### EXERCISE BRIEF
Only the line containing "Task: Focus the Find a setting search box" and the lines after it, up to the end of the listing, should be written out, each exactly as given.

### DATA
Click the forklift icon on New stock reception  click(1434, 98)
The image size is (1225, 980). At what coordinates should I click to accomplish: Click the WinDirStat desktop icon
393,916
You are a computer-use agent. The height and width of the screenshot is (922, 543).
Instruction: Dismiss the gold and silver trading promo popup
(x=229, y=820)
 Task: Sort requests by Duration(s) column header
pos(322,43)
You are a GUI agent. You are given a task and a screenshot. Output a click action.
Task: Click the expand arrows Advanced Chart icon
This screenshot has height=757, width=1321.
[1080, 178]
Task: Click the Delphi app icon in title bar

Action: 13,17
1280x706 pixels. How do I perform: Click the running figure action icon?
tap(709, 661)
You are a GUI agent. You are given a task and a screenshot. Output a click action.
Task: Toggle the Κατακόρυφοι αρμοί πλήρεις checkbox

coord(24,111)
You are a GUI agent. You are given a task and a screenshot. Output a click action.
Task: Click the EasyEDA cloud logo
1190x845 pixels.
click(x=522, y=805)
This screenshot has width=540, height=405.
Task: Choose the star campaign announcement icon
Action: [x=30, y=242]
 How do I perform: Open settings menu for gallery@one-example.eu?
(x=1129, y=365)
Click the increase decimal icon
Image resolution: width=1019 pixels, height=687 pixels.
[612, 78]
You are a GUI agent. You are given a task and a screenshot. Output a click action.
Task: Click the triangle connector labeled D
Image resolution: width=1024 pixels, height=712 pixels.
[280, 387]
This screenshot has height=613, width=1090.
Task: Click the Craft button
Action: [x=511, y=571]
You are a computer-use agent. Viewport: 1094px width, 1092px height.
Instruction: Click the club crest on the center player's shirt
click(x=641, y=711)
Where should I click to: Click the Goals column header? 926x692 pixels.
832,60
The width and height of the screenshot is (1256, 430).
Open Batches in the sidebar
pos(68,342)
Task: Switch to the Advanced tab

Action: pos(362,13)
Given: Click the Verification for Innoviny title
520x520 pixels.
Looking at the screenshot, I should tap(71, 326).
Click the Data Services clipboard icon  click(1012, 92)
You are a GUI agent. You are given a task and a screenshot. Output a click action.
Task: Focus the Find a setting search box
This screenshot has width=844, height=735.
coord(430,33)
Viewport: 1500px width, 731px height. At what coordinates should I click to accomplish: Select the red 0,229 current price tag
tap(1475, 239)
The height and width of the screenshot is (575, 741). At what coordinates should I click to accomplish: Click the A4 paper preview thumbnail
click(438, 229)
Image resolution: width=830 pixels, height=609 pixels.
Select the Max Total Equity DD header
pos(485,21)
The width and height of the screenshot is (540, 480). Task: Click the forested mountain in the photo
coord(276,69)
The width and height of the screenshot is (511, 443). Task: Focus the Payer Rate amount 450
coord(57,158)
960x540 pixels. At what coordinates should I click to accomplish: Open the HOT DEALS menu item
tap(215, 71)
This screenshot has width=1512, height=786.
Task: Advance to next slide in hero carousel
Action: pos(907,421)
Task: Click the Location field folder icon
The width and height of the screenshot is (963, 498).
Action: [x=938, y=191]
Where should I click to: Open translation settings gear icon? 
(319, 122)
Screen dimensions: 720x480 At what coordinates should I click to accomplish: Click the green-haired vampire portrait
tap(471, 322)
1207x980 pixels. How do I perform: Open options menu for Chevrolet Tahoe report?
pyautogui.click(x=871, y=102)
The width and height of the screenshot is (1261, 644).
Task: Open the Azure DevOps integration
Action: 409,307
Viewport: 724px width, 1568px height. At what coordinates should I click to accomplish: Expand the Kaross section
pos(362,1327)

### OUTPUT OF THE EXERCISE
Task: Focus the Find a setting search box
This screenshot has width=844, height=735.
coord(430,33)
Viewport: 1500px width, 731px height. At what coordinates should I click to accomplish: Select the red 0,229 current price tag
tap(1475, 239)
The height and width of the screenshot is (575, 741). At what coordinates should I click to accomplish: Click the A4 paper preview thumbnail
click(438, 229)
Image resolution: width=830 pixels, height=609 pixels.
Select the Max Total Equity DD header
pos(485,21)
The width and height of the screenshot is (540, 480). Task: Click the forested mountain in the photo
coord(276,69)
The width and height of the screenshot is (511, 443). Task: Focus the Payer Rate amount 450
coord(57,158)
960x540 pixels. At what coordinates should I click to accomplish: Open the HOT DEALS menu item
tap(215, 71)
This screenshot has width=1512, height=786.
Task: Advance to next slide in hero carousel
Action: pos(907,421)
Task: Click the Location field folder icon
The width and height of the screenshot is (963, 498).
Action: [x=938, y=191]
Where should I click to: Open translation settings gear icon? 
(319, 122)
Screen dimensions: 720x480 At what coordinates should I click to accomplish: Click the green-haired vampire portrait
tap(471, 322)
1207x980 pixels. How do I perform: Open options menu for Chevrolet Tahoe report?
pyautogui.click(x=871, y=102)
The width and height of the screenshot is (1261, 644).
Task: Open the Azure DevOps integration
Action: 409,307
Viewport: 724px width, 1568px height. At what coordinates should I click to accomplish: Expand the Kaross section
pos(362,1327)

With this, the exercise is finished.